Ces dernières années, vous vous êtes principalement illustrée dans le stand-up et la comédie. Comment avez-vous accueilli la proposition de Virginie Sauveur ?

 

Claudia Tagbo :

Quand tu fais de l'humour, on a du mal à penser que tu peux faire autre chose. Les gens oublient que j'ai commencé ma carrière par le théâtre classique et par des films comme « Congorama », qui n'était pas une comédie. Alors quand un projet comme « Le temps des égarés » arrive, je suis surprise. Le scénario était vraiment très bien écrit. On y sentait déjà ce mélange de dureté et d’émotion qu’on retrouve dans le film. Le fait qu’il soit mis en scène par Virginie Sauveur a achevé de me donner confiance. C’est elle qui est venue me chercher. Sur le plateau, elle me disait : « Tu es une actrice », tout simplement.

 

De fait, le personnage de Sira Diabaté semble très éloigné de vous !

Elle ne sourit quasiment jamais. Sira est une femme rigide, presque robotique. Entre chaque prise, j’avais besoin d’ouvrir la soupape, de rigoler avec quelqu’un pour relâcher les muscles ! Si elle aide des gens, c’est pour son profit personnel. C’est un personnage dur, mais juste dans ce qu’il reflète de notre société. Elle est dans le « game » tel qu’il se joue aujourd’hui. À mesure que le film avance, on comprend pourquoi elle montre les dents tout le temps. La bascule se fait avec la petite Assa, qui est comme son miroir. L’enfant va lui donner l’occasion non pas de se racheter, mais d’aider autrement.

 

Vous êtes-vous documentée sur la réalité vécue par les migrants pour aborder ce rôle ?

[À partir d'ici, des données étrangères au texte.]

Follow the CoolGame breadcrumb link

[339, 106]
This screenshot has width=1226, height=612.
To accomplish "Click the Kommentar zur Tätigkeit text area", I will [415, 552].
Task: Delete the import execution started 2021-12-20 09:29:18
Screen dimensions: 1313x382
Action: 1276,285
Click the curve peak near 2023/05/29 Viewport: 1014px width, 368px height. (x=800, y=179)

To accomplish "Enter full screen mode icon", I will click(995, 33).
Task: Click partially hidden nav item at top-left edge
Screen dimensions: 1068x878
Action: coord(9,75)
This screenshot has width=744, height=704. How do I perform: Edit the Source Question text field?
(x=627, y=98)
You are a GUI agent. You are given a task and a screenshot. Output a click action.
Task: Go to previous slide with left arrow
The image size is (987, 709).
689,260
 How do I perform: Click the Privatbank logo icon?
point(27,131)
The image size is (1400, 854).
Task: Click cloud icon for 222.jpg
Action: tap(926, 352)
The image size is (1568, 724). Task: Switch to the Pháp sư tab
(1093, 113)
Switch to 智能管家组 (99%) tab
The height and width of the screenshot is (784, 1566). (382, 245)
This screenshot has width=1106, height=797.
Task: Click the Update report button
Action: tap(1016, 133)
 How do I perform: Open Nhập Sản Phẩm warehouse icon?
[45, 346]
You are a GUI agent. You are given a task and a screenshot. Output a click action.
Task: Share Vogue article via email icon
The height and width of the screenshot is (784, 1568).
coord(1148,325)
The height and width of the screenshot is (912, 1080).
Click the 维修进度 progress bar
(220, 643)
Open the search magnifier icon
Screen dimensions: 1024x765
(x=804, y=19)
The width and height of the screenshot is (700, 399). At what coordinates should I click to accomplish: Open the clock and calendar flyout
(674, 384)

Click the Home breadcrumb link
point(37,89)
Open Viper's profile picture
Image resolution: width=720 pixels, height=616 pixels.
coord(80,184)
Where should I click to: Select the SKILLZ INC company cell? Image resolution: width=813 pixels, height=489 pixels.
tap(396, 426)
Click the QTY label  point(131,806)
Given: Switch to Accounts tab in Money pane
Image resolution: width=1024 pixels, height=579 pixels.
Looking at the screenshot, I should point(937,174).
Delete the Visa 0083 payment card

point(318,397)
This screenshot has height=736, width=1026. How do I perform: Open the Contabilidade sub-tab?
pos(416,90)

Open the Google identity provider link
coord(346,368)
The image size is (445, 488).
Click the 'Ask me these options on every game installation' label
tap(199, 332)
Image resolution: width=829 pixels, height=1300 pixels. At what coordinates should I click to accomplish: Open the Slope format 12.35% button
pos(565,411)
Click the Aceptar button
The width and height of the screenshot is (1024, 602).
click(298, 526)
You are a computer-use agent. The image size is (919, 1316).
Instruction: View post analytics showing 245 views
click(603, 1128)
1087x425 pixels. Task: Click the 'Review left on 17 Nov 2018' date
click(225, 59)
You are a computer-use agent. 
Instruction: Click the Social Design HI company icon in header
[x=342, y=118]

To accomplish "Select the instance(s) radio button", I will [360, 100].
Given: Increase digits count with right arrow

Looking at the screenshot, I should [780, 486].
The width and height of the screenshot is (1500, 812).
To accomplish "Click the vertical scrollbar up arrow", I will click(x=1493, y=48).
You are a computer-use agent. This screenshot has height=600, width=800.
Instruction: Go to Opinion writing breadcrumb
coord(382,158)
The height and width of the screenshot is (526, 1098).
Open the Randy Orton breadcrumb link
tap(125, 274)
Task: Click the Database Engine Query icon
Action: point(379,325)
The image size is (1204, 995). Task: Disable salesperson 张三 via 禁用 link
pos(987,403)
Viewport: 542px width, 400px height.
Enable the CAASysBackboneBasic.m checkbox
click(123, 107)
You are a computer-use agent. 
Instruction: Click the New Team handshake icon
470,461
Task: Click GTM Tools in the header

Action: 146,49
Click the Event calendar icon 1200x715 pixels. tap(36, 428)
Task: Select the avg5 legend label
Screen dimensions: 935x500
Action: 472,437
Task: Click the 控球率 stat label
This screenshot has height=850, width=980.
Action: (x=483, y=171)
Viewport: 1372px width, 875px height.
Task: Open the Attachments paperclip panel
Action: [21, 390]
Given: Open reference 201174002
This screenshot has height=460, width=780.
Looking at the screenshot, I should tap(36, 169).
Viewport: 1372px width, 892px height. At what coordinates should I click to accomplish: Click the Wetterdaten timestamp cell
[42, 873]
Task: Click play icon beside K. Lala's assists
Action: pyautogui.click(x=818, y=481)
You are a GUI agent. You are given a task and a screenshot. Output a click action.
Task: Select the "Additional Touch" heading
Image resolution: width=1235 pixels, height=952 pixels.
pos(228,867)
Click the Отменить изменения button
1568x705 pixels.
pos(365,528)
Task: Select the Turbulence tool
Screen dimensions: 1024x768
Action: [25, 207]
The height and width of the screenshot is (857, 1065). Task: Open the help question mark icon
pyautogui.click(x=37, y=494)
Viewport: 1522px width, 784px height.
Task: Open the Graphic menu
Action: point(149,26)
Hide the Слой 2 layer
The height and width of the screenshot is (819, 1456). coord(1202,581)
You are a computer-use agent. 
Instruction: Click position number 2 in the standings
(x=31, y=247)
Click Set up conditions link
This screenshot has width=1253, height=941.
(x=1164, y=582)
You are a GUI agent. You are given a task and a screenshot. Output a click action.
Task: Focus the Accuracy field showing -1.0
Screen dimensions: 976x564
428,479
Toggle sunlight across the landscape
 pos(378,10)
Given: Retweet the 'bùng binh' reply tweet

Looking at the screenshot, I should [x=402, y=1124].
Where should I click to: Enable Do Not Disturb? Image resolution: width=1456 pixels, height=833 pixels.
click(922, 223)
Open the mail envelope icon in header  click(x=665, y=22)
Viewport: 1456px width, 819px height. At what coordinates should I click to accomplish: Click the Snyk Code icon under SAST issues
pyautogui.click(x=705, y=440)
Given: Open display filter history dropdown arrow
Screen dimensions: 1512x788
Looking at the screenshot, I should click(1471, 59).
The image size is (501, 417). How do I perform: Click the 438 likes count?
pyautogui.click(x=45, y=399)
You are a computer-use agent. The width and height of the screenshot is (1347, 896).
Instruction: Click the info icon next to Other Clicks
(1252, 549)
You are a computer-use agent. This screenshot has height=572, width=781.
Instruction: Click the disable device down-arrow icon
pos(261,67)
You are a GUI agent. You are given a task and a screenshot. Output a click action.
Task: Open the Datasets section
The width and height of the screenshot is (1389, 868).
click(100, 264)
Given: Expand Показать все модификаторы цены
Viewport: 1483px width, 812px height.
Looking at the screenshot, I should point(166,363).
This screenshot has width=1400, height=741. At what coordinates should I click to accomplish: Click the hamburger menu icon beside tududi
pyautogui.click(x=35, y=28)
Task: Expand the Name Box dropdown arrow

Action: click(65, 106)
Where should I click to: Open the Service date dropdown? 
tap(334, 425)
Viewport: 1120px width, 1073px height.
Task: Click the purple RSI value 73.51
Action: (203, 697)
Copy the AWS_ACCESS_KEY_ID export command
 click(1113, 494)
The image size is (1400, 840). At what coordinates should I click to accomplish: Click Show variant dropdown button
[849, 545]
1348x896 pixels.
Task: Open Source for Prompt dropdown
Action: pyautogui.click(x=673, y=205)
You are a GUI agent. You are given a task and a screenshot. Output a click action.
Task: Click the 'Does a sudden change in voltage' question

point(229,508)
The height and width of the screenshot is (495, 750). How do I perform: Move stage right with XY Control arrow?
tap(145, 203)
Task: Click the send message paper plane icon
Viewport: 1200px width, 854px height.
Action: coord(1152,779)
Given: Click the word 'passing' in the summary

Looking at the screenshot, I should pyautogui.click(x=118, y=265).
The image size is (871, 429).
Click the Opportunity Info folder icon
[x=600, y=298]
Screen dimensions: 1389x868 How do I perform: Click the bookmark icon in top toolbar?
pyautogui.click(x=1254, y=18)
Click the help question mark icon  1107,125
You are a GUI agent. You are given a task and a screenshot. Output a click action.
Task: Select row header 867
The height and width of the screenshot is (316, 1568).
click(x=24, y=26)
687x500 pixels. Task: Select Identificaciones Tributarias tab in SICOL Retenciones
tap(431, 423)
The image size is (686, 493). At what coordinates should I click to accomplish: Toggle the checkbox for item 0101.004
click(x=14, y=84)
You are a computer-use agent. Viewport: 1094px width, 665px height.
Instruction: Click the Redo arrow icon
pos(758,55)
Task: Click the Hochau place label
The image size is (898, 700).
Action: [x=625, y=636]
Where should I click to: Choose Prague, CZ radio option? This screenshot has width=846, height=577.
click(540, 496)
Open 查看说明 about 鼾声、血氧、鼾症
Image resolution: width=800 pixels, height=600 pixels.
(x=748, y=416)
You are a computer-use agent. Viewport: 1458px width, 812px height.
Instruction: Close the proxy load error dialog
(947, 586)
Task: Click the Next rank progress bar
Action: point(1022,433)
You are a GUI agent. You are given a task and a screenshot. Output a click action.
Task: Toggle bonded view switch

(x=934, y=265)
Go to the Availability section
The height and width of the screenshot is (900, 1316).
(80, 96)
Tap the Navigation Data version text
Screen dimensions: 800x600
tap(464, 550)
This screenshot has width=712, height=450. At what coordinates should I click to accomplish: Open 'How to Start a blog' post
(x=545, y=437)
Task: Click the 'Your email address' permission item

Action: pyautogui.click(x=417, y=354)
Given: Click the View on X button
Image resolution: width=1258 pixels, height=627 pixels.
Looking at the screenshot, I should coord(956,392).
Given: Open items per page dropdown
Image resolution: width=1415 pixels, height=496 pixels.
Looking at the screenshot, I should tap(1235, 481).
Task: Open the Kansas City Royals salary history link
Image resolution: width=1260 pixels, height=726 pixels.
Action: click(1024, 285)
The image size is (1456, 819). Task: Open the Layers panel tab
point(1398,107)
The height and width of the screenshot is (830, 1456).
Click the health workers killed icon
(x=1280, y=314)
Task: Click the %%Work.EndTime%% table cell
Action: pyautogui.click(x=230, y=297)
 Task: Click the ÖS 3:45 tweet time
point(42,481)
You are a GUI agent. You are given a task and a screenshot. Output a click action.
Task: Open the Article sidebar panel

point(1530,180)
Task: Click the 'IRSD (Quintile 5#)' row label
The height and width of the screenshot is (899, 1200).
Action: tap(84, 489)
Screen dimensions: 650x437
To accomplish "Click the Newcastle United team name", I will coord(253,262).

Gaëlle Bellan, la scénariste et Virginie Sauveur ont fait un gros travail de documentation. Elles nous en ont fait bénéficier, en nous expliquant le rôle des différents acteurs de l’accueil des réfugiés. De mon côté, j’ai regardé de plus près plusieurs parcours de migrants. J’avais besoin d’avoir une idée claire de ce qu’ils peuvent avoir vécu avant d’arriver ici. Il faut avoir une sacrée force pour tenir jusqu’au bout, et ne pas oublier ce pourquoi on est parti. Il faut s’accrocher à sa faim pour pouvoir se relever. Cependant, on a beau se documenter, rencontrer des gens, tant qu’on n’y est pas directement confronté, cela reste de la fiction. Mais je ne me suis jamais sentie démunie sur le plateau. Je savais pourquoi j’étais là et ce que j’étais en train de défendre.

 

Votre personnage dit à Assa qu’à l’avenir elle ne pourra compter que sur elle-même. Partagez-vous sa vision des choses ?

C’est une des répliques les plus dures que j’aie eu à prononcer dans ce film. Je ne souhaite à personne de ne devoir compter que sur soi... Ce qui est sûr, c’est que nous sommes les principaux auteurs de notre destin. Comme je le dis dans mon dernier spectacle, on traverse tous des tunnels, mais c’est à chacun d’allumer la première lumière, même si c’est une toute petite flamme. À partir de là, les autres peuvent se joindre à nous et nous aider.